Неудовлетворенность подобными решениями проблемы жанра проявилась в характерной реплике Н.В. Мартыновой: «Сходство «Анджело» с новеллой или философской повестью, однако, не дает оснований переименовывать поэму в повесть (стихотворную повесть) или новеллу (стихотворную новеллу), но лишь подчеркивает жанровое своеобразие пушкинского произведения, испытавшего на себе влияние противоречивых тенденций художественной жизни разных эпох и своего времени» (Мартынова 1985, 11).
Конечно, жанр «Анджело» вобрал в себя разные жанровые компоненты: и мифологемы архаичного и современного сознания, и сказочные мотивы, и назидательную евангельскую притчу, и высокую вдохновенную традицию поэмы, и своеобразную остроту интриги и сенсационность новеллы, и драматические сцены шекспировской пьесы, но все они включены Пушкиным в нарратив повести. Следует указать на проницательность жанровой критики П.А. Катенина, который назвал «Анджело» «повестью с разговорами» (Пушкин 1998. Т. 1, 189). Сам Пушкин дал «Анджело» в рукописи подзаголовок: «Анджело (повесть, взятая из Шекспировой трагедии: Measure for measure)» (V, 425).
Это определение жанра, как его современный аналог (стихотворная повесть), точнее всего выражает пушкинский замысел и его исполнение.
Работа над поэмой отвечала потребностям творческой эволюции Пушкина. В это время главной проблемой его творческого самосознания была проблема народности русской литературы.
Пушкин не раз подчеркивал, что источником многих национальных шедевров были «предметы» «из римской, греческой и евр.<ейской> ист.<ории>», «что самые народные траг.<едии> Шексп.<ира> заимствованы им из италия<нских> новелей» (XI, 179).
Сходную мысль Пушкин выразил и в своей заметке о народности в литературе. Как и многие гениальные замечания Пушкина, мысль поэта парадоксальна. Отмечая заимствования Шекспира, Веги, Кальдерона, Ариосто, Расина из поэзии разных времен и народов, Пушкин полагает считать их народными: «Но мудрено отнять у Шекспира в его Отелло, Гамлете, Мера за меру и проч. достоинства большой народности. Vega и Калдерон поминутно переносят во все части света, заемлют предметы своих трагедий из италья<нских> новелл, из франц.<узских> ле. Ариосто воспевает Кар л омана, французских рыцарей и китайскую <царевну>. Траг<едии> Расина взяты им из древней <истории>» (XI, 40). Для Пушкина чужестранные герои могут обладать «достоинствами великой народности», в то время как народность может отсутствовать в сочинениях на национальные сюжеты: «Напротив того, что есть народного в Ро<ссиаде> и <Петриаде кроме имен>, как справедливо заметил <кн. Вяземский>?» (XI, 40).

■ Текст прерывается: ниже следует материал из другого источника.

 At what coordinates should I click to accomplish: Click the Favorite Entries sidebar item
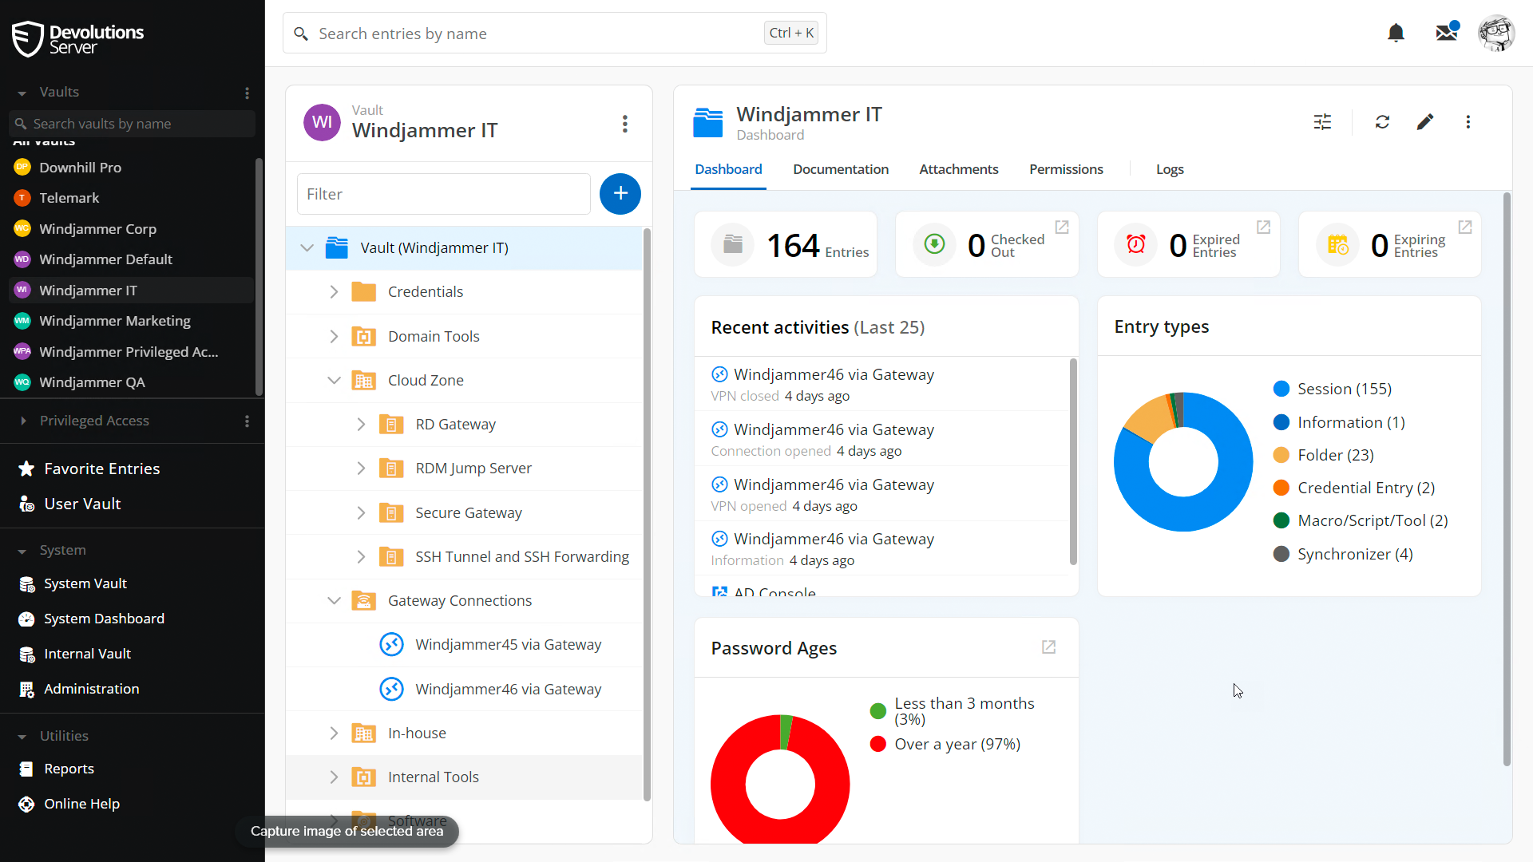tap(101, 469)
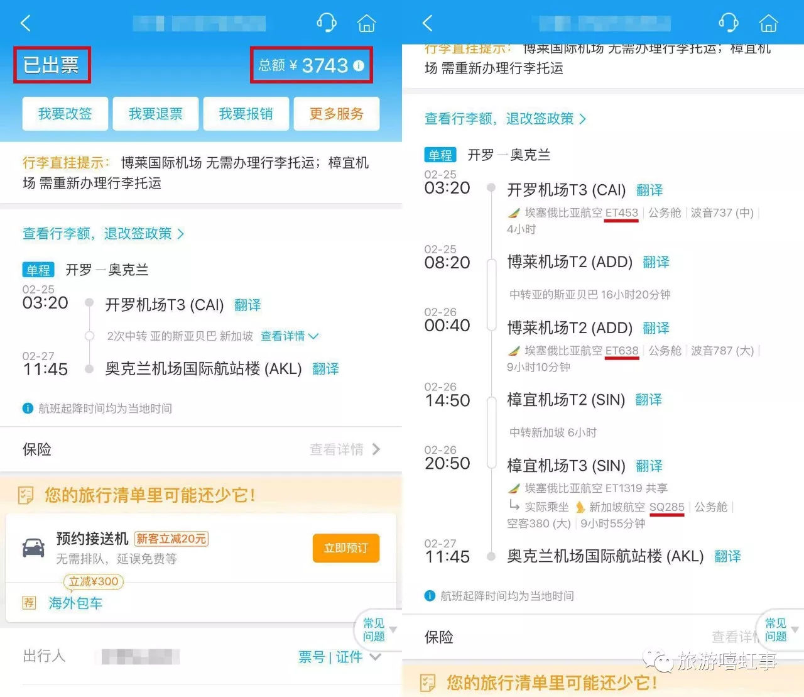The height and width of the screenshot is (697, 804).
Task: Tap the 单程 badge on the left itinerary
Action: [x=38, y=270]
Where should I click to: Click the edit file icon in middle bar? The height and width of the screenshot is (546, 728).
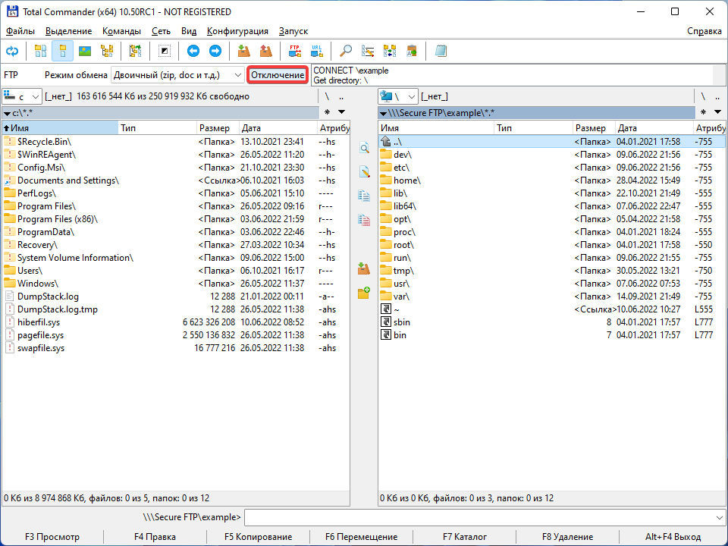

Это проявление народности в восприятии чужого может казаться и недостатком: «Ученый немец негодует на учтивость героев Расина, француз смеется, видя в Калдероне Кориола<на> вызывающего на дуэль своего противника. Все это носит однако ж печать народности» (XI, 40). Народность как достоинство самого Пушкина отмечали Гоголь и Достоевский, а следом за ними признавали многие, почти все.
В этой же самой заметке Пушкин дал и свою концепцию народности в литературе: «Климат, образ правления, вера дают каждому народу особенную физиономию, которая более и<ли> менее отражается в зеркале поэзии. Есть образ мыслей и чувствований, есть тьма обычаев, поверий и привычек, принадлежащих исключительно какому-нибудь народу» (XI, 40). Пушкин не раз развивал эту мысль.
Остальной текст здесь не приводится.